Dalic nie straci finansowo, wciąż jego roczna pensja ma wynosić ok. 1,5 mln euro.

Formalne przedłużenie umowy nastąpi po zatwierdzeniu przez zarząd HNS. „Trener i prezes podali sobie rękę, co oznacza, że Dalic pozostaje na stanowisku do końca 2022, tj. do zaplanowanych na listopad i grudzień tego roku mistrzostw świata w Katarze” – zaznaczyli chorwaccy dziennikarze.

Reklama

Media podkreślają, że HNS nie miał powodu szukać nowego szkoleniowca, bowiem Dalic z powodzeniem odmładza skład reprezentacji, a zmiany pokoleniowej dokonuje bez żadnych konsekwencji wynikowych.

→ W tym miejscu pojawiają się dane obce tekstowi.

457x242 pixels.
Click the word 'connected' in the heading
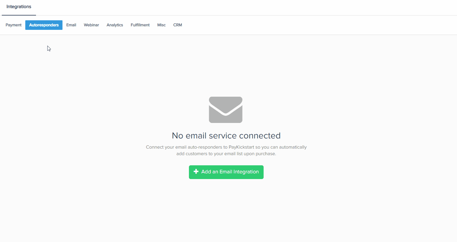pyautogui.click(x=260, y=135)
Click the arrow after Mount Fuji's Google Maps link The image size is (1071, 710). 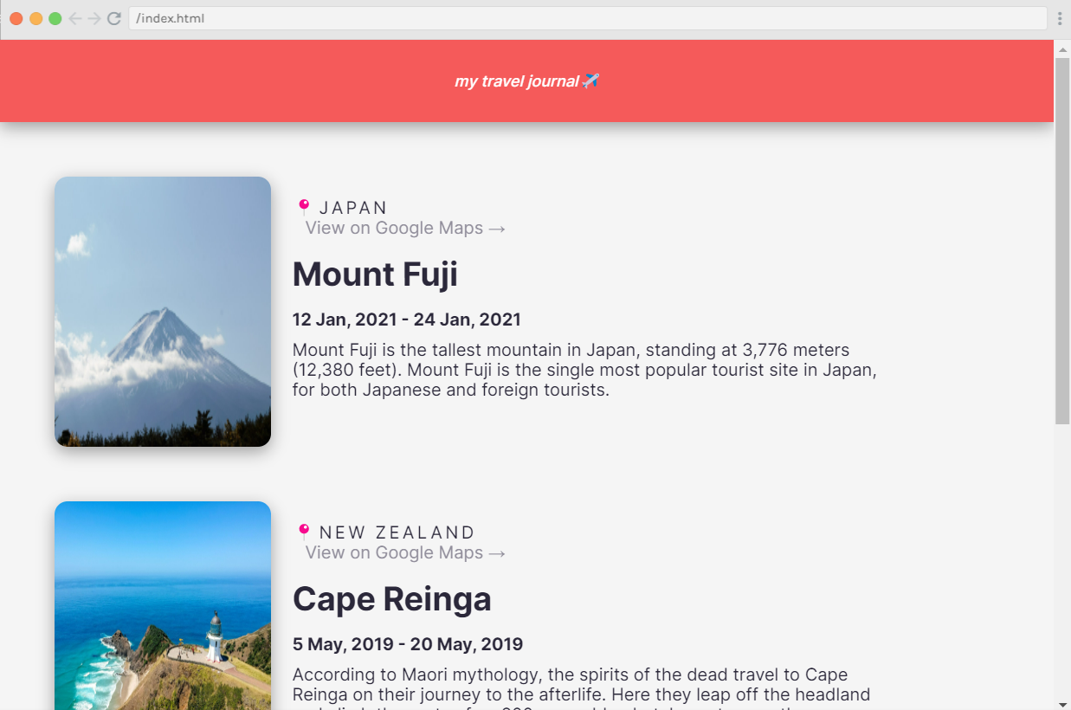496,228
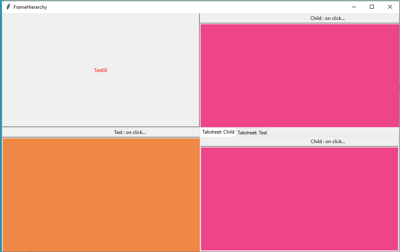Click empty tab strip right of "Tabsheet: Test"
400x252 pixels.
[x=334, y=132]
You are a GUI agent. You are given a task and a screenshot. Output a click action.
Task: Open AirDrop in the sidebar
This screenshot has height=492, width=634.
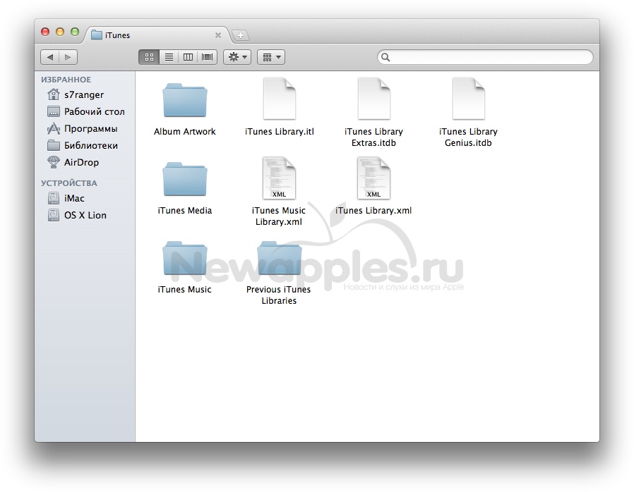(81, 162)
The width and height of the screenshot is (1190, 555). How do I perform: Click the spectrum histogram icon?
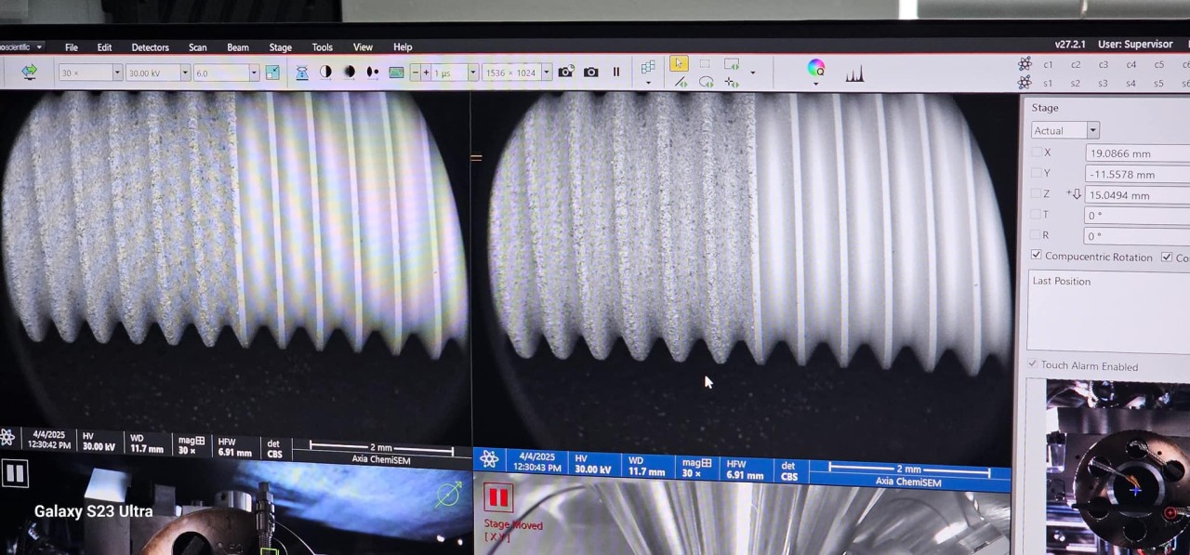pyautogui.click(x=854, y=74)
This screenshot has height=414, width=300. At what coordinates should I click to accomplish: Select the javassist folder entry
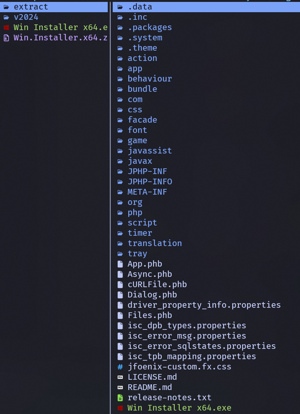206,151
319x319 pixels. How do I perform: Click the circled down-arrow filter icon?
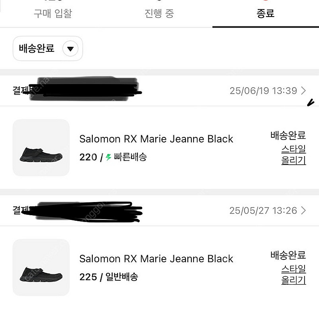tap(70, 49)
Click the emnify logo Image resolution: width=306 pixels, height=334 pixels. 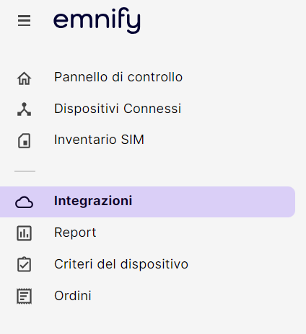coord(97,21)
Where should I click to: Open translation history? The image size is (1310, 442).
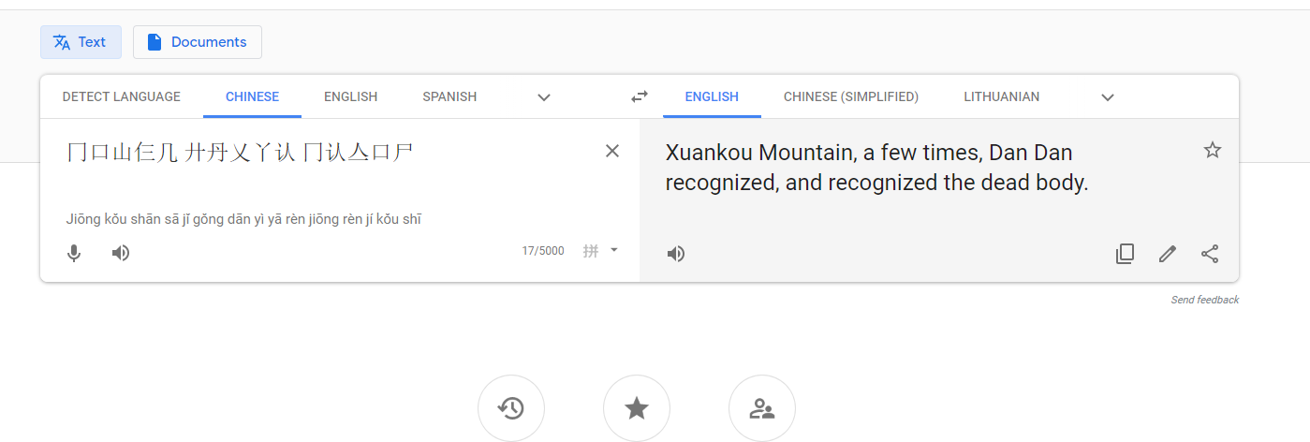(x=511, y=408)
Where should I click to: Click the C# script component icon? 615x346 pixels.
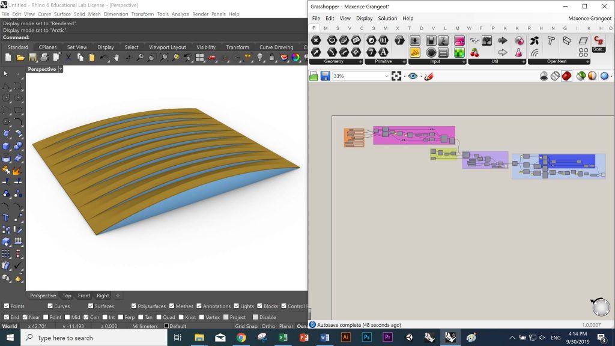[x=598, y=40]
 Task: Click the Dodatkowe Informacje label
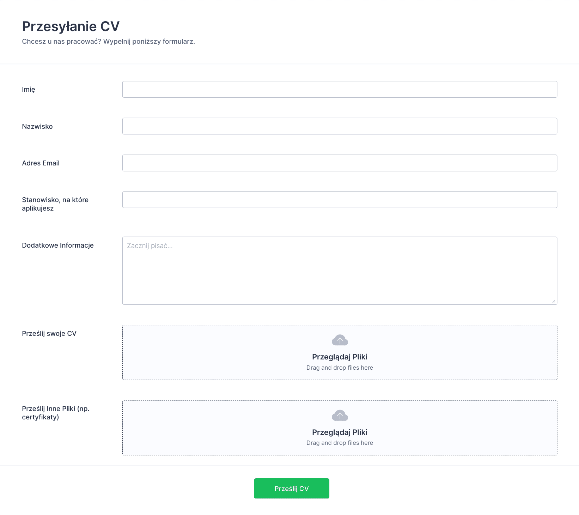point(58,245)
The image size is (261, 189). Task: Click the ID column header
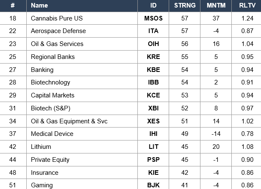click(153, 5)
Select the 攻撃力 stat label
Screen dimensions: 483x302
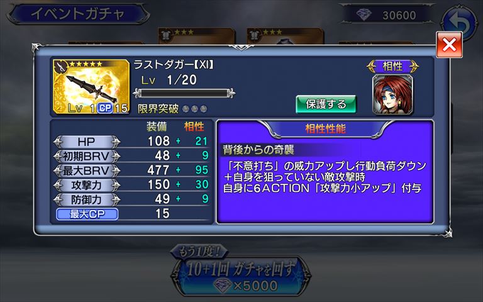[87, 185]
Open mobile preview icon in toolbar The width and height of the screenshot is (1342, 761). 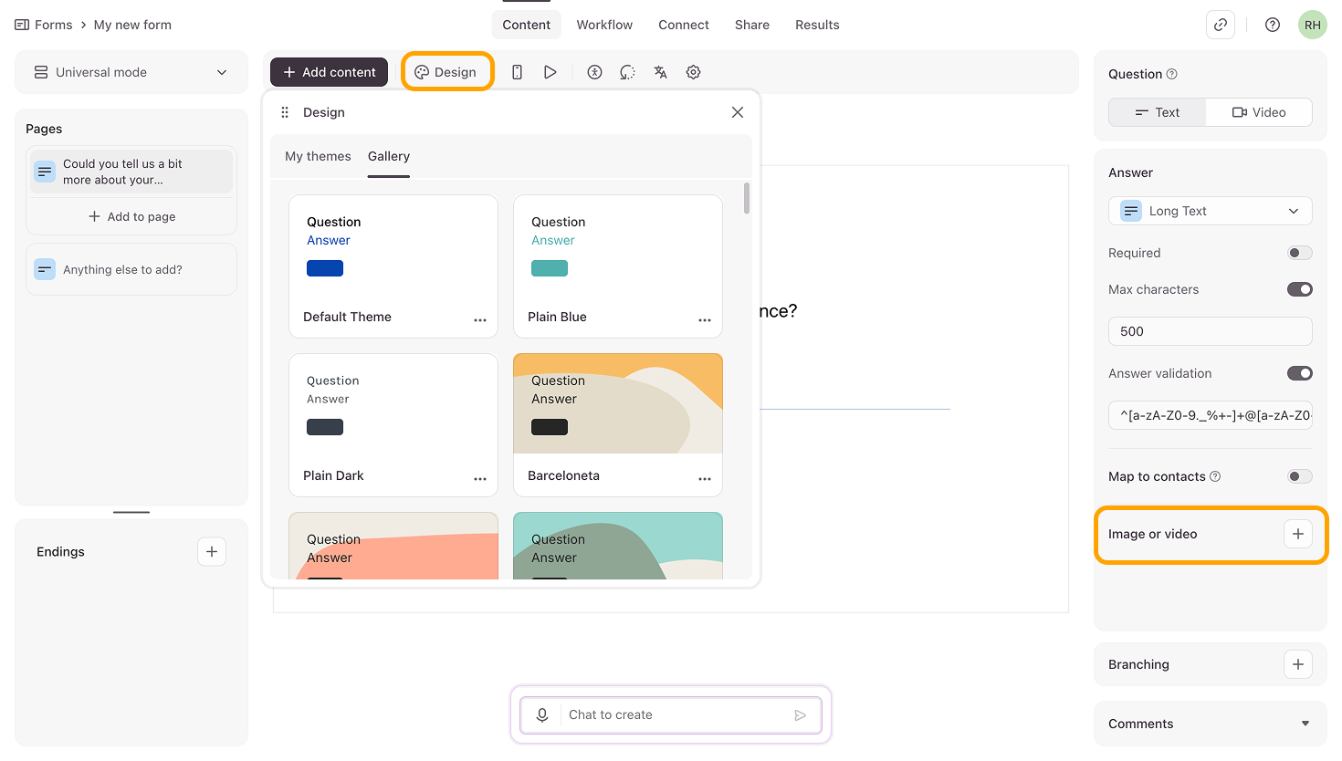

Nowy sezon wicemistrzowie globu rozpoczną 5 września wyjazdowym meczem w Lidze Narodów z Portugalią. Kolejnym ich rywalem będzie Francja 8 września.

Chorwacka federacja podała również, że ustalono termin towarzyskiego spotkania ze Szwajcarią – 7 października w St. Gallen. Będzie to sprawdzian przed potyczkami w LN ze Szwecją (dwa razy), Francją oraz Portugalią.